This deal differs from Incyte’s in that it is explicitly broad and non-exclusive (all partners use the model). It resembles a pre-competitive consortium within one pharma’s network. Still, the $200M price tag marks pharma paying top dollar for data-driven model-building. AZ’s insiders stressed that analyzing “vast amounts of rich data” via AI is transforming cancer R&D (^[43]) and that Tempus invested “billions” collecting the necessary data (^[44]). The scale is thus enormous, aiming to serve the entire oncology division.

5.3 GSK–Noetik (Foundation Model Licensing)

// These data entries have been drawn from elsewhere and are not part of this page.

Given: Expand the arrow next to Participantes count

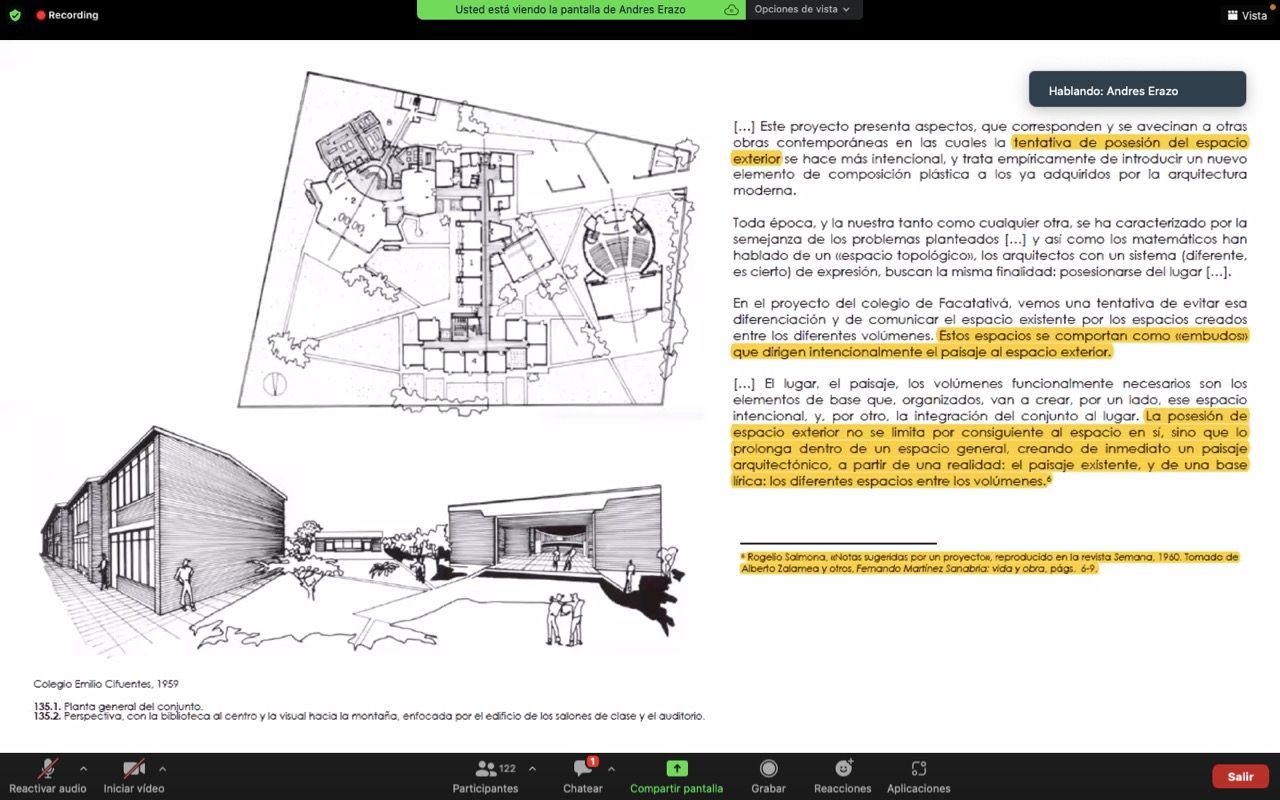Looking at the screenshot, I should (x=532, y=768).
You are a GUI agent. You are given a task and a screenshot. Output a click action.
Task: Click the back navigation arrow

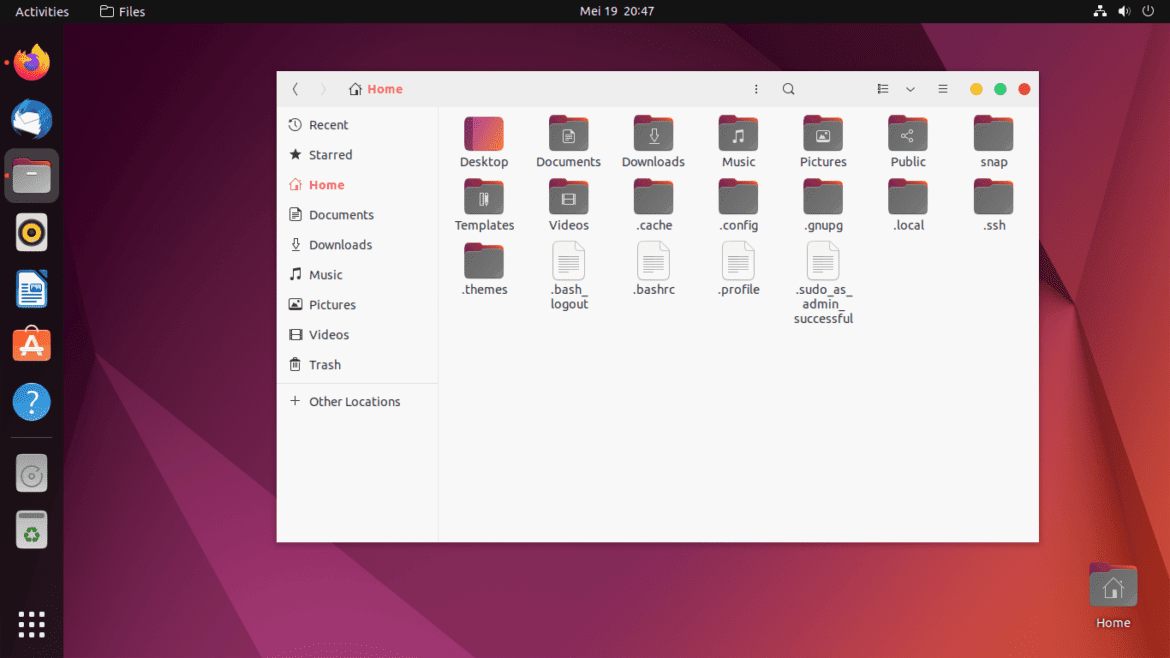coord(295,89)
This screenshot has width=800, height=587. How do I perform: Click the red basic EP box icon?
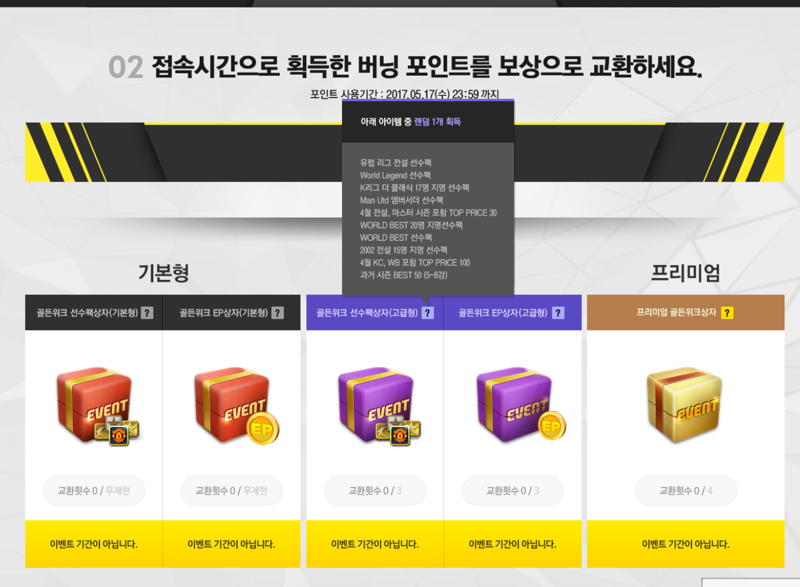[236, 406]
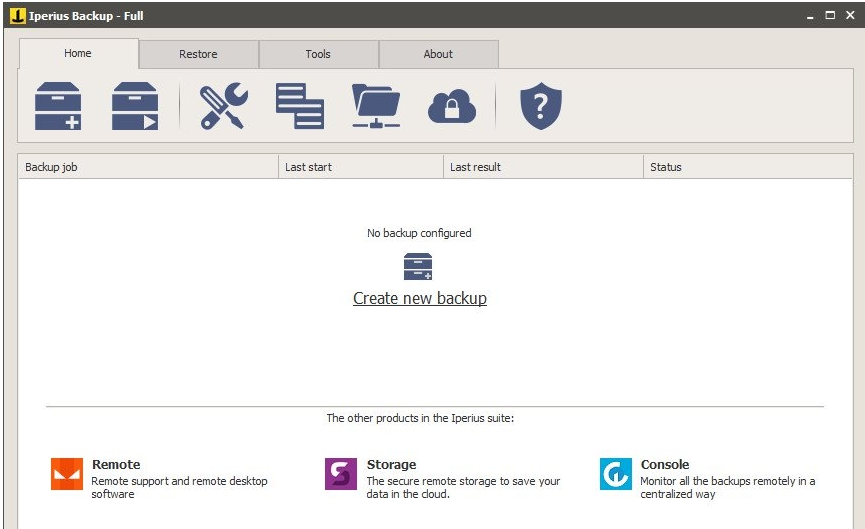Viewport: 865px width, 529px height.
Task: Click the cloud lock storage icon
Action: (452, 106)
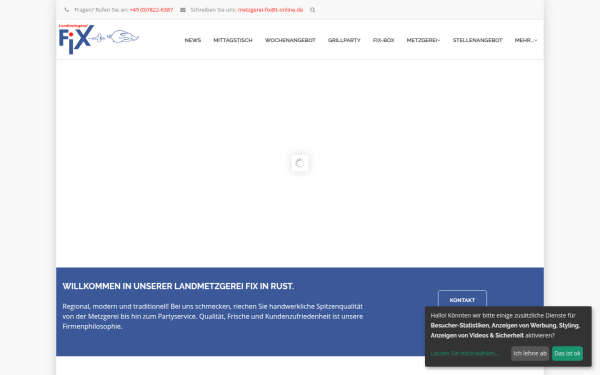Screen dimensions: 600x375
Task: Click the phone icon in the top bar
Action: 67,10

On January 8, 2026, GSK announced it would license Noetik’s foundation models for cancer research (^[25]). Key points:

• GSK obtains a non-exclusive license to Noetik’s “OCTO-VC” model in two indications (NSCLC and colorectal cancer) (^[25]).
• Payment: GSK committed $50M upfront (and near-term milestones) (^[25]), structured as part of a five-year collaboration. GSK will also pay annual licensing fees (subscription model) to access updated models (^[25]).
• Approach: Noetik had trained “virtual cell” generative models on its own proprietary spatial biology dataset (hundreds of millions of cells). GSK will integrate these models into its pipeline (^[45]) (^[11]).
• Pioneer Theme: Noetik’s CEO emphasized this as creating a “new asset class” – licensing human foundation models rather than just AI services (^[41]). Both sides call it a paradigm shift.
• Rationale: GSK’s AI chief Branson echoed that foundation models need high-quality data; Noetik’s data-driven models are seen as novel and promising (^[11]).

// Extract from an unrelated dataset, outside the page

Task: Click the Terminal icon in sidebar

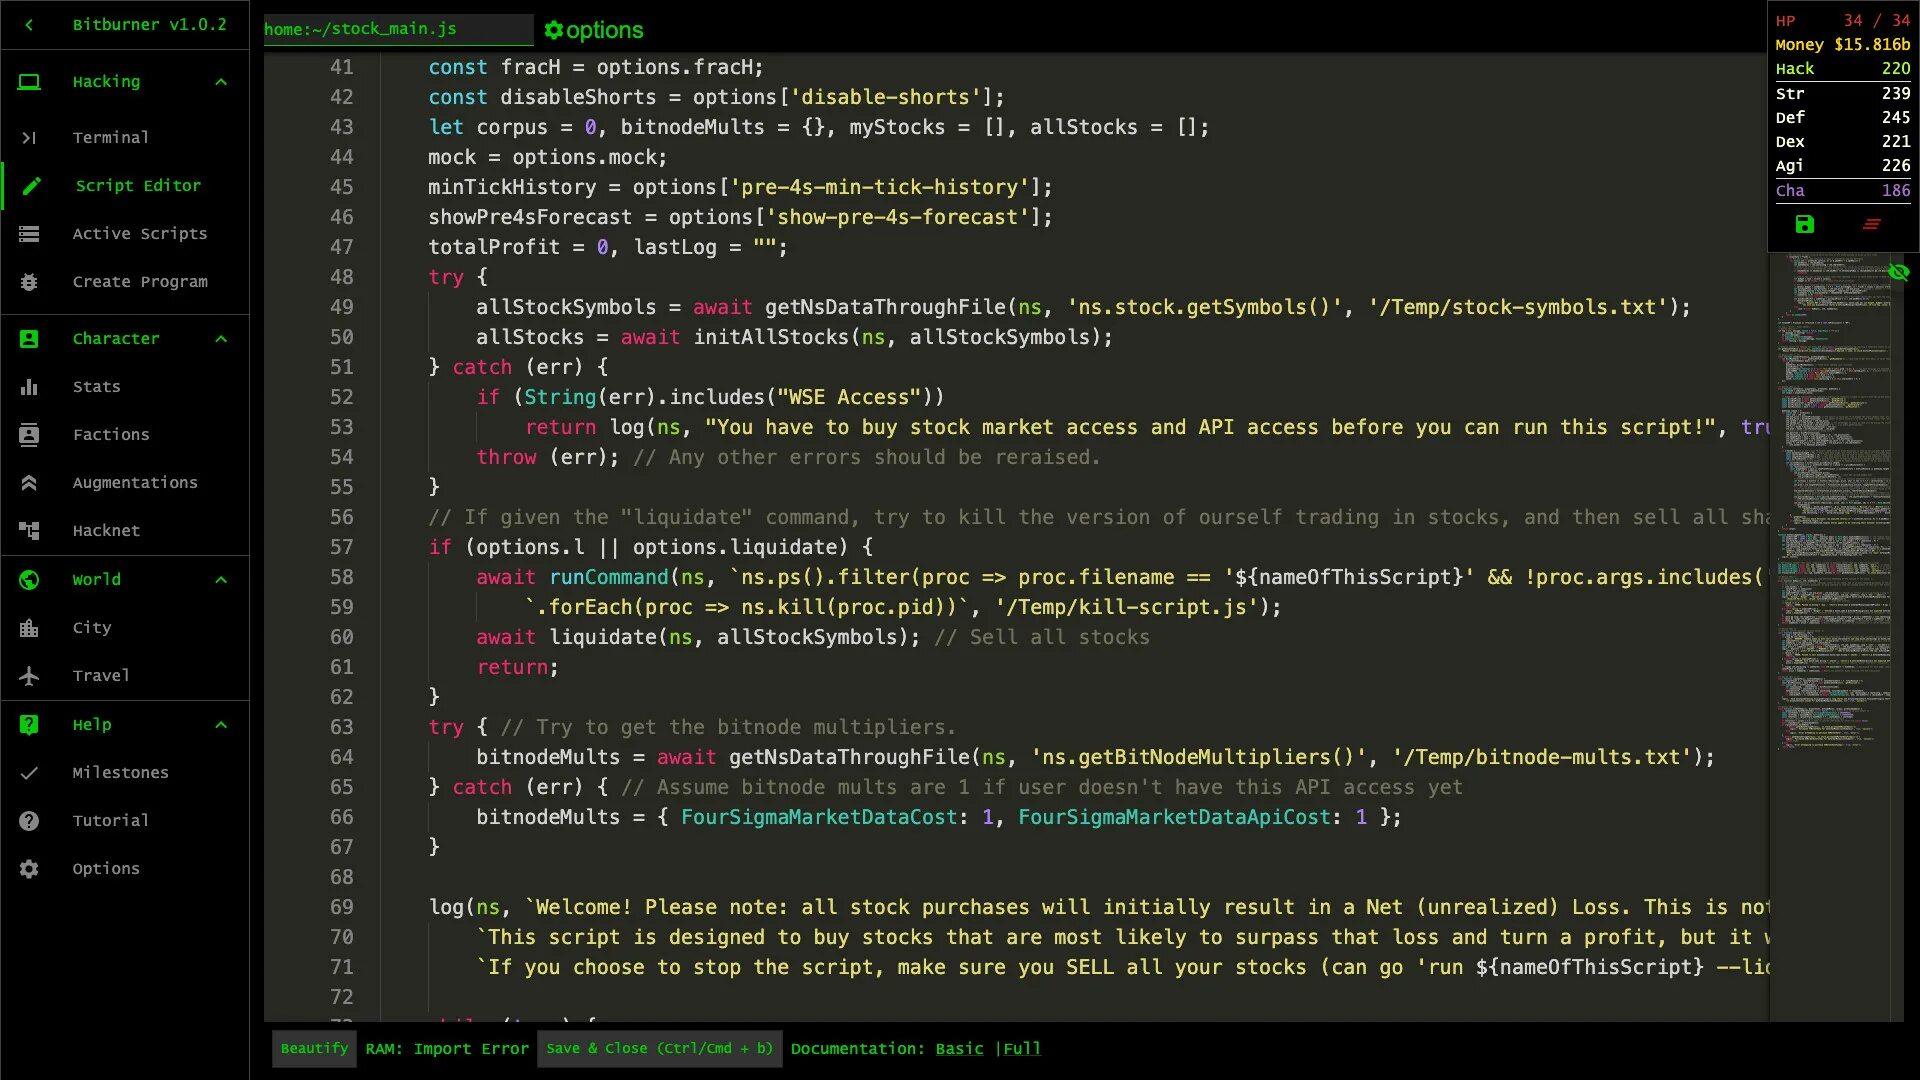Action: (x=28, y=137)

Unlike Incyte or AZ deals, this licenses existing pretrained models rather than co-building from scratch. It suggests a different structure: pharma can simply acquire models trained on other entities’ data, rather than providing its own data. GSK is essentially paying for AI infrastructure (Noetik’s models) that complements its own datasets. The non-exclusive nature and recurring fees indicate GSK is comfortable accessing, but not owning, this AI asset.

5.4 Recursion Pharmaceuticals – Tempus (Data License)

This SEC-filed agreement (Nov 2023) is a pure data-license and serves as an example of terms:

• Scope: Recursion licenses Tempus’s entire proprietary database of de-identified clinical and molecular data. Permitted uses include developing, training, improving, and creating derivative ML models (^[8]). Essentially, Recursion can use the data to drive discovery tools.
• Duration: 5-year term.
• Fees: $22M initial, plus $22–42M/yr (total up to $160M) (^[28]). Interestingly, Recursion also issues stock to Tempus for an equity stake (mirroring BigPharma equity deals).
• Software Access: Recursion gets Tempus’s LENS data analysis software for an additional fee (^[29]), akin to SaaS in data deals.
• Termination: Recursion can exit after 3 years (with fee), subject to penalties.
• Uses: Exclusively for internal R&D (with rights to share in collaboration as needed).
• Implications: Recursion essentially treats Tempus as a data vendor. The structure resembles a biotech licensing a specialized database or platform (like Bloomberg Terminal vs. stock data) rather than a co-development project.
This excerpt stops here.